── RECORDS SUPPLIED

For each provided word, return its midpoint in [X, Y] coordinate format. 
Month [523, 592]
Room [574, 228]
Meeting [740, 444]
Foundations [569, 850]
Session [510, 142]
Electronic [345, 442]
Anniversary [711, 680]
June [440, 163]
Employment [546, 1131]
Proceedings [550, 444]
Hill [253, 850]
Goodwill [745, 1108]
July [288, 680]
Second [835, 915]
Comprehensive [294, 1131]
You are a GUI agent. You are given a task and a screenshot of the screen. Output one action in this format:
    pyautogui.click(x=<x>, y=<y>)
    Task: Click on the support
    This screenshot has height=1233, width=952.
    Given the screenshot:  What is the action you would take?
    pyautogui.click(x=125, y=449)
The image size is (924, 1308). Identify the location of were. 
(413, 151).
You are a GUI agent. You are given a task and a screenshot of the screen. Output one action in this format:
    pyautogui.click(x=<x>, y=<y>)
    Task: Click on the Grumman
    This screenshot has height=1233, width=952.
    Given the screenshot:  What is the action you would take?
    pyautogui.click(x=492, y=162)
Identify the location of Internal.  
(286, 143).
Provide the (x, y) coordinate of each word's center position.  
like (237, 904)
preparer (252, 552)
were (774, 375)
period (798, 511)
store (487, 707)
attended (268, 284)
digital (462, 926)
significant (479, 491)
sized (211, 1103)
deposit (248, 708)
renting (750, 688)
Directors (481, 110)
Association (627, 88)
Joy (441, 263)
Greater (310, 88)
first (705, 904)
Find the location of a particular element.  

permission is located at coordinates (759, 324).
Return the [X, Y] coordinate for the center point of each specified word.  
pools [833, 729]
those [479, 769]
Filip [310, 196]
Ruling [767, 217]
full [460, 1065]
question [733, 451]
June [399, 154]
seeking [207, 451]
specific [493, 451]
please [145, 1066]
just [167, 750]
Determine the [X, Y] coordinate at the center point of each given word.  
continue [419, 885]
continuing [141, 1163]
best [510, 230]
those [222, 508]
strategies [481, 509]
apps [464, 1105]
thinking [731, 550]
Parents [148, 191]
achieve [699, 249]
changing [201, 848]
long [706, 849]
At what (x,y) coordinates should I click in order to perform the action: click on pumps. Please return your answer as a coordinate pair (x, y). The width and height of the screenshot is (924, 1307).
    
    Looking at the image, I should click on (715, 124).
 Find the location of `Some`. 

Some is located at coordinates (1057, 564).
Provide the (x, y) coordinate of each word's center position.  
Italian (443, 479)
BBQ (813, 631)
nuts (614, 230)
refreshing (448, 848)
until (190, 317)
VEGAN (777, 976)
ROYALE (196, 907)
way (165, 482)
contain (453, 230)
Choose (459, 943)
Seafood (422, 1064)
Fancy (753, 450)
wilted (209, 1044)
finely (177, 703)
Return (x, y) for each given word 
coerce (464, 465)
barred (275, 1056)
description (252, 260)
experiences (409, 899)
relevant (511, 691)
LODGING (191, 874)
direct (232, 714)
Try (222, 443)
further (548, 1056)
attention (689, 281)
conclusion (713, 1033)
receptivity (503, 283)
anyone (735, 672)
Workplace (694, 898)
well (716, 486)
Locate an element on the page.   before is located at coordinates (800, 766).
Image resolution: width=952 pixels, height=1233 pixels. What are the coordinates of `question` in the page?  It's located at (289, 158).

────

TASK DESCRIPTION
Rewrite all the records above as a Markdown table with two columns, Row and Line. Put each nonblank line in its own numbered row and leave out the blank lines.

ANSWER FOR THE TASK
| Row | Line |
|---|---|
| 1 | For each provided word, return its midpoint in [X, Y] coordinate format.  |
| 2 | Month [523, 592] |
| 3 | Room [574, 228] |
| 4 | Meeting [740, 444] |
| 5 | Foundations [569, 850] |
| 6 | Session [510, 142] |
| 7 | Electronic [345, 442] |
| 8 | Anniversary [711, 680] |
| 9 | June [440, 163] |
| 10 | Employment [546, 1131] |
| 11 | Proceedings [550, 444] |
| 12 | Hill [253, 850] |
| 13 | Goodwill [745, 1108] |
| 14 | July [288, 680] |
| 15 | Second [835, 915] |
| 16 | Comprehensive [294, 1131] |
| 17 | You are a GUI agent. You are given a task and a screenshot of the screen. Output one action in this format: |
| 18 |     pyautogui.click(x=<x>, y=<y>) |
| 19 |     Task: Click on the support |
| 20 |     This screenshot has height=1233, width=952. |
| 21 |     Given the screenshot:  What is the action you would take? |
| 22 |     pyautogui.click(x=125, y=449) |
| 23 | The image size is (924, 1308). Identify the location of were.  |
| 24 | (413, 151). |
| 25 | You are a GUI agent. You are given a task and a screenshot of the screen. Output one action in this format: |
| 26 |     pyautogui.click(x=<x>, y=<y>) |
| 27 |     Task: Click on the Grumman |
| 28 |     This screenshot has height=1233, width=952. |
| 29 |     Given the screenshot:  What is the action you would take? |
| 30 |     pyautogui.click(x=492, y=162) |
| 31 | Identify the location of Internal.   |
| 32 | (286, 143). |
| 33 | Provide the (x, y) coordinate of each word's center position.   |
| 34 | like (237, 904) |
| 35 | preparer (252, 552) |
| 36 | were (774, 375) |
| 37 | period (798, 511) |
| 38 | store (487, 707) |
| 39 | attended (268, 284) |
| 40 | digital (462, 926) |
| 41 | significant (479, 491) |
| 42 | sized (211, 1103) |
| 43 | deposit (248, 708) |
| 44 | renting (750, 688) |
| 45 | Directors (481, 110) |
| 46 | Association (627, 88) |
| 47 | Joy (441, 263) |
| 48 | Greater (310, 88) |
| 49 | first (705, 904) |
| 50 | Find the location of a particular element.   |
| 51 | permission is located at coordinates (759, 324). |
| 52 | Return the [X, Y] coordinate for the center point of each specified word.   |
| 53 | pools [833, 729] |
| 54 | those [479, 769] |
| 55 | Filip [310, 196] |
| 56 | Ruling [767, 217] |
| 57 | full [460, 1065] |
| 58 | question [733, 451] |
| 59 | June [399, 154] |
| 60 | seeking [207, 451] |
| 61 | specific [493, 451] |
| 62 | please [145, 1066] |
| 63 | just [167, 750] |
| 64 | Determine the [X, Y] coordinate at the center point of each given word.   |
| 65 | continue [419, 885] |
| 66 | continuing [141, 1163] |
| 67 | best [510, 230] |
| 68 | those [222, 508] |
| 69 | strategies [481, 509] |
| 70 | apps [464, 1105] |
| 71 | thinking [731, 550] |
| 72 | Parents [148, 191] |
| 73 | achieve [699, 249] |
| 74 | changing [201, 848] |
| 75 | long [706, 849] |
| 76 | At what (x,y) coordinates should I click in order to perform the action: click on pumps. Please return your answer as a coordinate pair (x, y). The width and height of the screenshot is (924, 1307). |
| 77 |     Looking at the image, I should click on (715, 124). |
| 78 |  Find the location of `Some`.  |
| 79 | Some is located at coordinates (1057, 564). |
| 80 | Provide the (x, y) coordinate of each word's center position.   |
| 81 | Italian (443, 479) |
| 82 | BBQ (813, 631) |
| 83 | nuts (614, 230) |
| 84 | refreshing (448, 848) |
| 85 | until (190, 317) |
| 86 | VEGAN (777, 976) |
| 87 | ROYALE (196, 907) |
| 88 | way (165, 482) |
| 89 | contain (453, 230) |
| 90 | Choose (459, 943) |
| 91 | Seafood (422, 1064) |
| 92 | Fancy (753, 450) |
| 93 | wilted (209, 1044) |
| 94 | finely (177, 703) |
| 95 | Return (x, y) for each given word  |
| 96 | coerce (464, 465) |
| 97 | barred (275, 1056) |
| 98 | description (252, 260) |
| 99 | experiences (409, 899) |
| 100 | relevant (511, 691) |
| 101 | LODGING (191, 874) |
| 102 | direct (232, 714) |
| 103 | Try (222, 443) |
| 104 | further (548, 1056) |
| 105 | attention (689, 281) |
| 106 | conclusion (713, 1033) |
| 107 | receptivity (503, 283) |
| 108 | anyone (735, 672) |
| 109 | Workplace (694, 898) |
| 110 | well (716, 486) |
| 111 | Locate an element on the page.   before is located at coordinates (800, 766). |
| 112 | Image resolution: width=952 pixels, height=1233 pixels. What are the coordinates of `question` in the page?  It's located at (289, 158). |